Qu’est-ce qui empêche alors le lecteur de repousser cette noirceur extrême et désespérée, de refermer ce livre nauséabond ? En premier lieu, une authentique écriture, posée, tenue, bridée, qui ne verse jamais dans la fascination du crime et dans des descriptions hypnotiques des atrocités commises. Bien souvent, la plume de Pollock s’arrête avant et reprend ensuite. C’est le lecteur qui imagine, qui construit, qui visualise ce que le romancier refuse de mettre en mots. Pollock nous met alors en porte-à-faux en nous renvoyant à notre propre inclination pour la monstruosité et le vice. Très inconfortable.

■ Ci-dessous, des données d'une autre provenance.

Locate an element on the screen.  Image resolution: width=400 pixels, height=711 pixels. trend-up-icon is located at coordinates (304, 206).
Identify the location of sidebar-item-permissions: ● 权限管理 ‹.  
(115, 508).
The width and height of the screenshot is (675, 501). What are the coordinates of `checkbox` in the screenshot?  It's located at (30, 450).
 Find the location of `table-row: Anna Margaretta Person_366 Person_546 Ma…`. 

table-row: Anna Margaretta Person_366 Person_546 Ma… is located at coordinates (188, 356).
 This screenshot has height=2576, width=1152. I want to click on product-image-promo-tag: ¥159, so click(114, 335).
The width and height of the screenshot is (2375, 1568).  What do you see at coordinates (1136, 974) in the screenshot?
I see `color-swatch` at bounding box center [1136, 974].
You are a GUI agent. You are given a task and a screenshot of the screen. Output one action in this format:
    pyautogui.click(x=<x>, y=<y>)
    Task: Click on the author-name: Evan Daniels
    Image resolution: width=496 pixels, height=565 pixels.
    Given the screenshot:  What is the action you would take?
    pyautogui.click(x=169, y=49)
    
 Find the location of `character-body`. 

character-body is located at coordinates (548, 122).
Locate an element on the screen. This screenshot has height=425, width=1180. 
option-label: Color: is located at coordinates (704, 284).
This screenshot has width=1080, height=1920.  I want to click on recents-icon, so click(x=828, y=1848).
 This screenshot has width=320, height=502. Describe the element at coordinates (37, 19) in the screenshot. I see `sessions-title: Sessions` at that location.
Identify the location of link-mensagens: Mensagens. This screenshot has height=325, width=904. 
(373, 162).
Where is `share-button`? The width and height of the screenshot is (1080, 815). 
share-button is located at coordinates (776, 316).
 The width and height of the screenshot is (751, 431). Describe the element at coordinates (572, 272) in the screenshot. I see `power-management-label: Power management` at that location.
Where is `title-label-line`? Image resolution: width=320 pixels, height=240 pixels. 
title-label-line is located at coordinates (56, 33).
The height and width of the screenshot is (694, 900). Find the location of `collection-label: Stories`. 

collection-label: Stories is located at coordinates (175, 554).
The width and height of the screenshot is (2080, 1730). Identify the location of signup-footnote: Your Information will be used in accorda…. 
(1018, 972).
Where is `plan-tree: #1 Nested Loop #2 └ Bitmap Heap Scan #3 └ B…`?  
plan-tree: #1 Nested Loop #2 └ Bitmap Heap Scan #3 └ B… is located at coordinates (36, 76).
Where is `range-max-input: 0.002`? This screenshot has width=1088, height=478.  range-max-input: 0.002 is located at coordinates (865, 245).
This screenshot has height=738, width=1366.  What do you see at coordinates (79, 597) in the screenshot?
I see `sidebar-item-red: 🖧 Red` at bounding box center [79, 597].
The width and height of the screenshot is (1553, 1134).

Il faut dire aussi que l’auteur, issu de ce même creuset, de cette même terre, attache ses personnages à leur milieu d’origine : Roy, Théodore, Sandy et les autres ne sont pas l’incarnation du mal par principe ou par goût, ils sont issus d’une histoire, d’un lieu, d’une certaine american-way-of-life subie. Tous les habitants de ces localités reculées sont plus ou moins parents, rejetons abâtardis, souvent arriérés, bref prédéterminés aux comportements déviants. Ils naissent perdus d’avance, dans des foyers pauvres et frustres, où règnent violence, alcoolisme, misère, et arrêtent l’école à seize ans pour ramener quelques dollars à la maison. Les gars travaillent à l’abattoir de porcs ou à l’usine de papier qui sent l’œuf pourri, les filles se font culbuter trop tôt, se cognent au mépris, à la vulgarité, à la sauvagerie des hommes. Un monde sans lumière, sans espoir, sans bonté, sans amour, sans culture, contraint les personnages à la survie, à n’importe quel prix, si infâme soit-il. Et c’est pourquoi Pollock ne juge jamais ses personnages et n’assène aucun discours moralisateur. Pas besoin d’attendre le trépas pour goûter des atrocités à l’odeur de soufre, l’enfer est ici-bas, sans rédemption possible.